Let’s look at the first two verses of Daniel, chapter one. Don’t panic, we’re not going to read through Daniel two verses at a time.
However, let’s remember the goal: finding our way, as people of faith, as we live amid moral outrage.
In these early stages, we will spend quite a bit of time in chapter 1.
That Nebuchadnezzar laid siege and conquered Judah is a historic fact. Not that I look for science to prove the Bible, but there are interesting archeological finds.
The early parts of the Book of Daniel provide more than the events he and his friends are experiencing, they also provide their frame-of-reference, their foundations.
The first foundational tidbit is a boulder: Daniel saw God’s Hand in History. Do you?

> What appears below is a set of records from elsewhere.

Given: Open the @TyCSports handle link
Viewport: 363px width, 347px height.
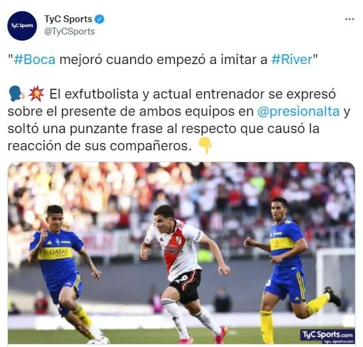Looking at the screenshot, I should click(x=70, y=31).
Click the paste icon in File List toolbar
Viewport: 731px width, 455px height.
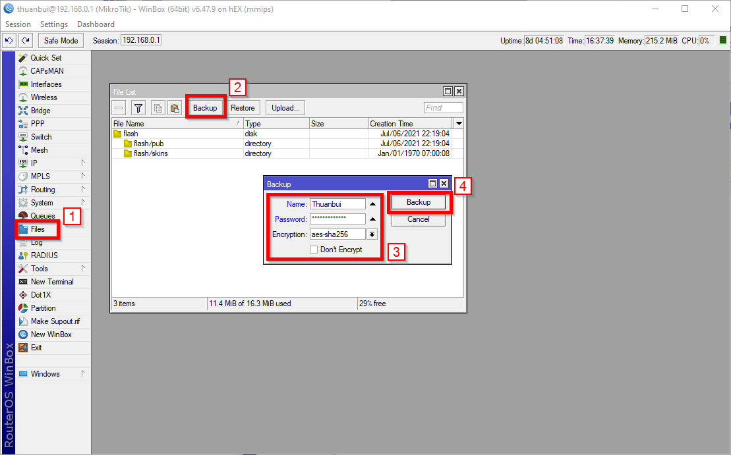tap(175, 108)
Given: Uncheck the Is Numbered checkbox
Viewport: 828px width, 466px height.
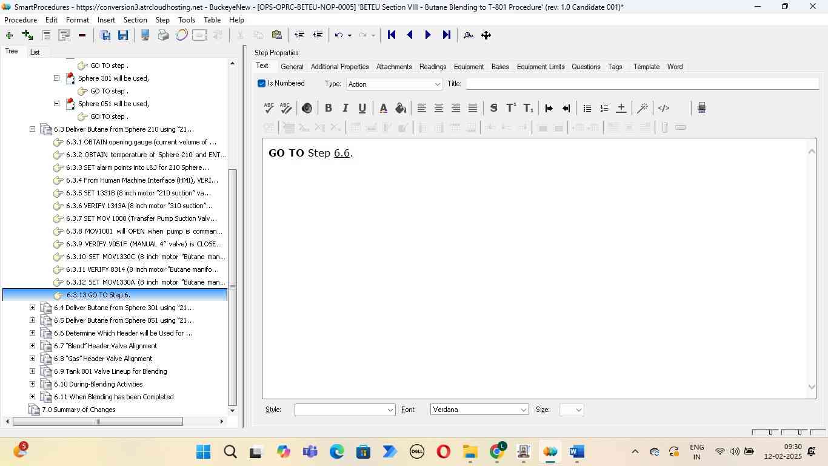Looking at the screenshot, I should (x=262, y=84).
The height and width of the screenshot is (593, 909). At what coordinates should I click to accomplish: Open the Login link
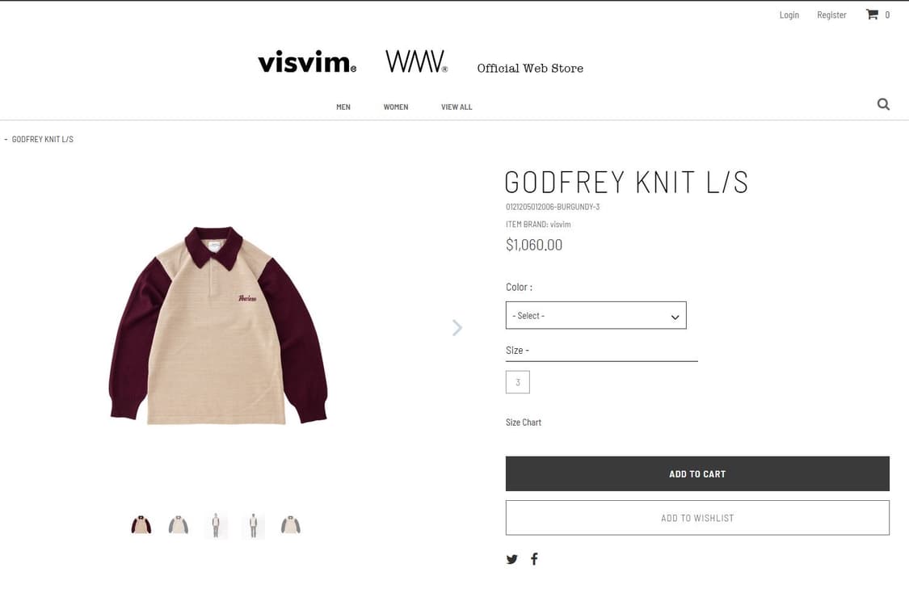click(789, 15)
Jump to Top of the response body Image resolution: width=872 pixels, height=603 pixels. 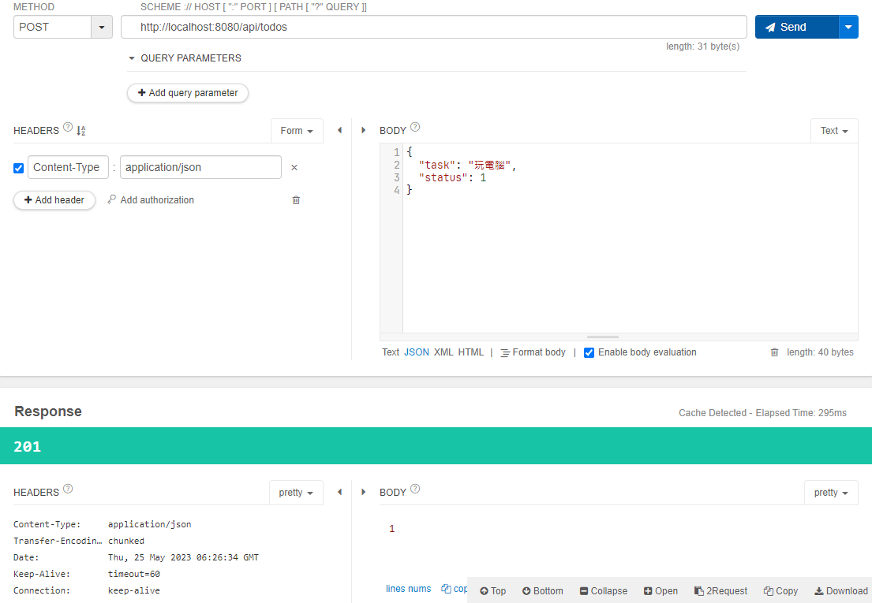click(x=492, y=590)
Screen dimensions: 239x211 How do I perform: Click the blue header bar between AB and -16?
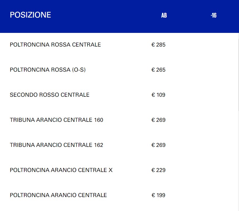189,16
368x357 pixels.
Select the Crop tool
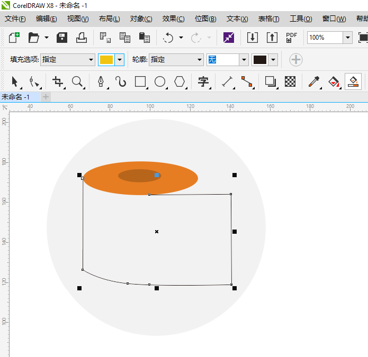point(58,81)
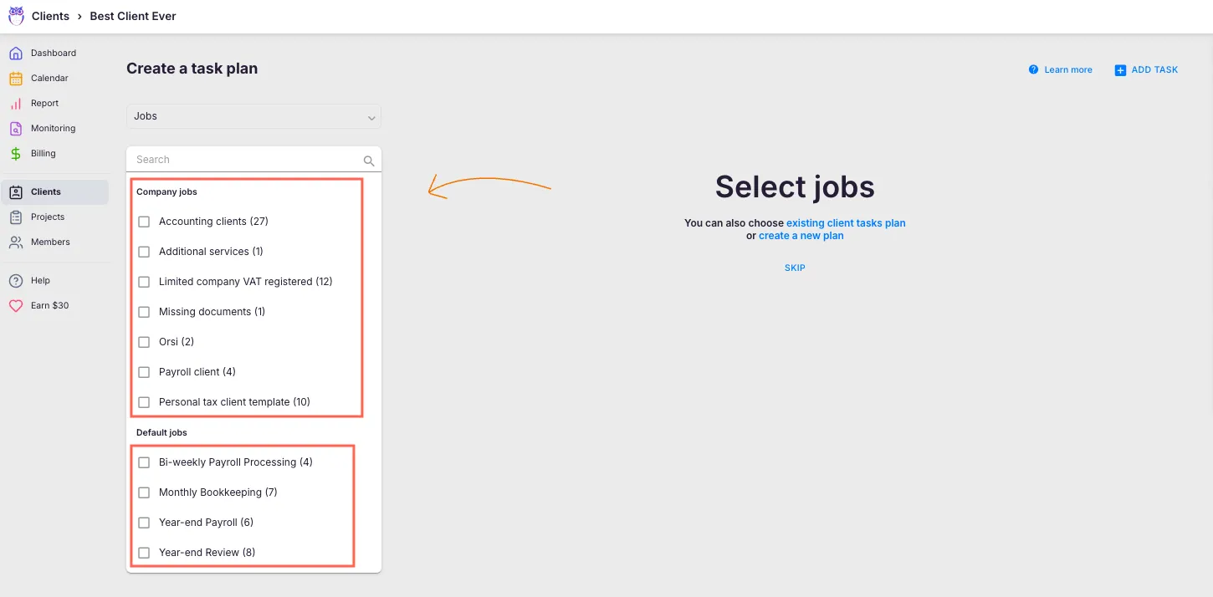
Task: Click the ADD TASK button
Action: [1146, 70]
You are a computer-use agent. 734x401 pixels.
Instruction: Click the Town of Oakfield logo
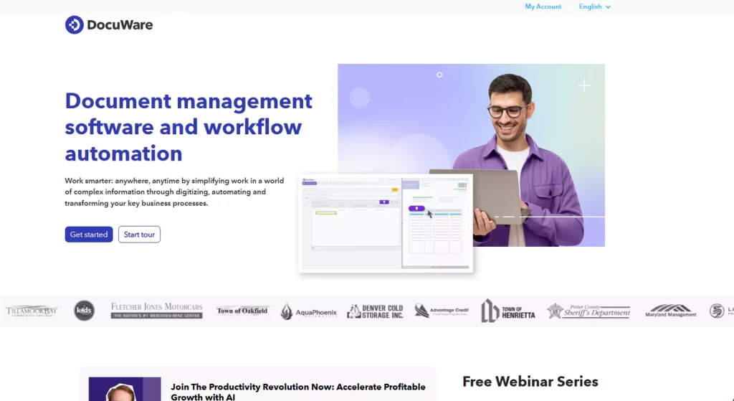click(242, 311)
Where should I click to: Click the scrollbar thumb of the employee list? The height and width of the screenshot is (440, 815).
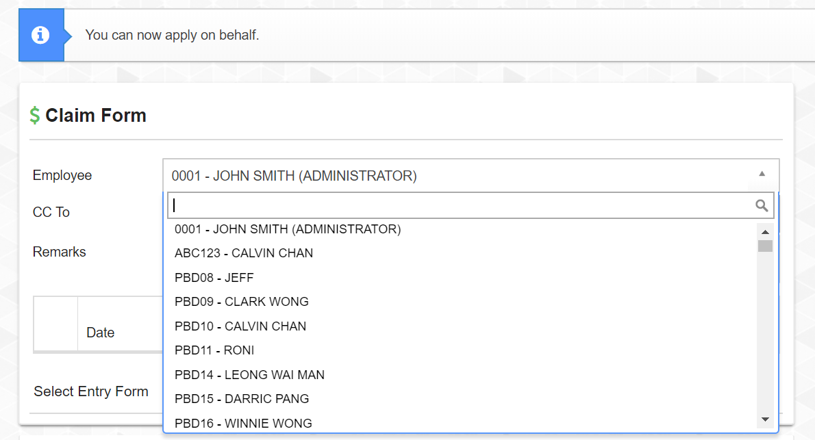point(765,246)
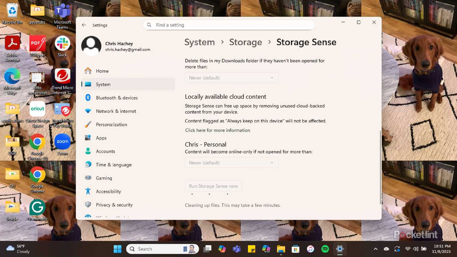Open Bluetooth & devices settings icon

tap(88, 97)
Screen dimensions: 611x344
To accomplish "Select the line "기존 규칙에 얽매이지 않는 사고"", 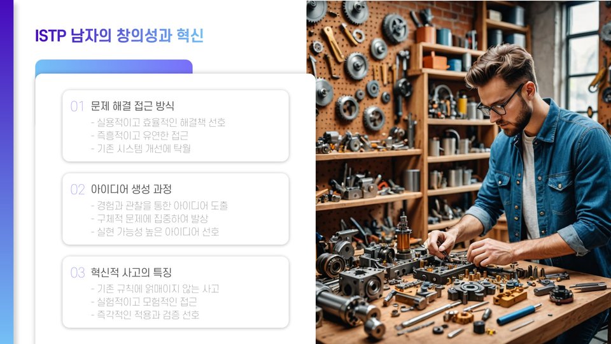I will 155,289.
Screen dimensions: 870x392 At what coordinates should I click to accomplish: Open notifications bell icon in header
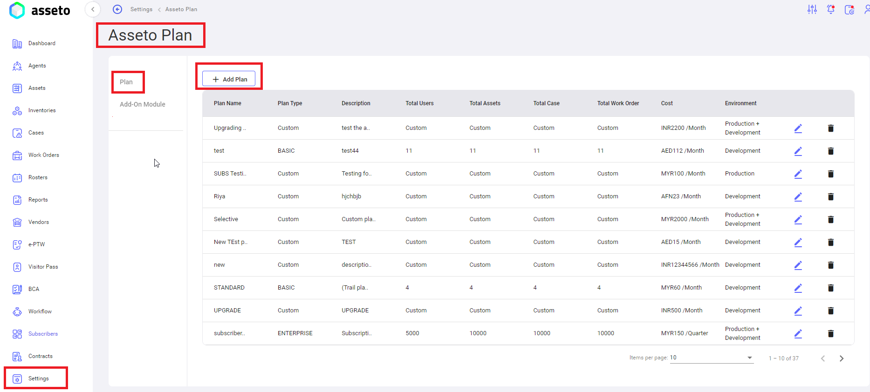click(830, 9)
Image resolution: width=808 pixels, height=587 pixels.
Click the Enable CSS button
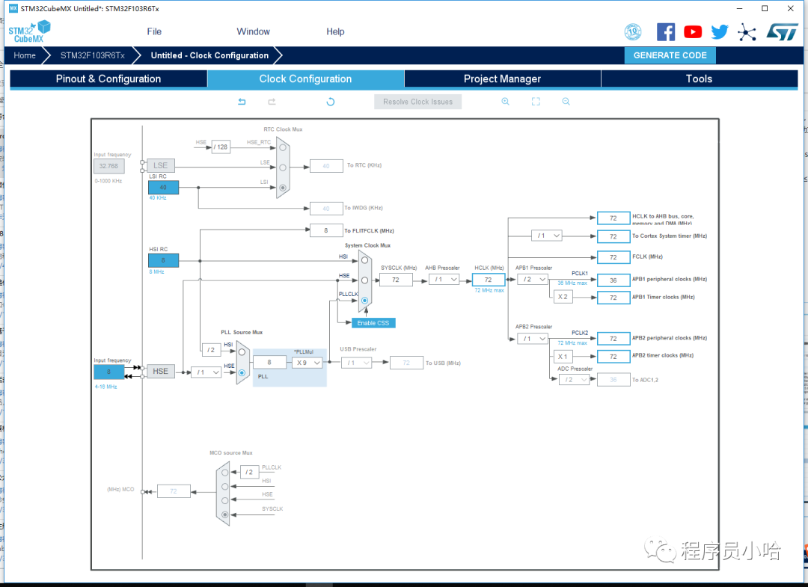pos(373,323)
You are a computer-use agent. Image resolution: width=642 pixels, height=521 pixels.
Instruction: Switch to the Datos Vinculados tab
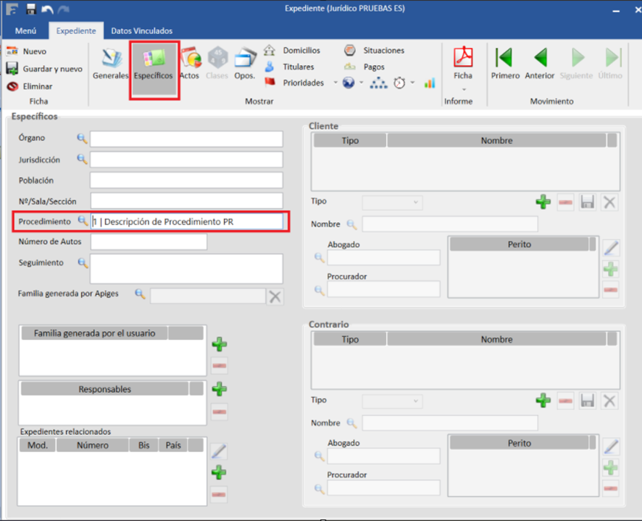pyautogui.click(x=141, y=31)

Consider closely the following words:
1In the third year of the reign of Jehoiakim king of Judah, Nebuchadnezzar king of Babylon came to Jerusalem and besieged it. 2 And the Lord gave Jehoiakim king of Judah into his hand…
These words provide a very foundational Biblical point of view.
1. People of faith are real world people—Daniel places his experience not in fantasy but in a historically verifiable event.
2. People of faith understand that nothing happens outside of God’s will—Daniel explicitly states that it is the Lord who gave Jehoiakim over.
These are not small points.
People with a biblical worldview are real world people who understand God is part of the real world—involved in every aspect of our lives.
Holding this point of view immediately evokes, the question “Why”. “Why does God let unpleasant, even bad things happen?”
We will unpack that question two posts from now. First, there is another question upstream of that one we should consider.
The question, “Is it right to look for meaning in the events of history?”
To the secularist, the story of Judah being overthrown, is simple: it is the Law of the Jungle. The mighty state has overthrown the weaker.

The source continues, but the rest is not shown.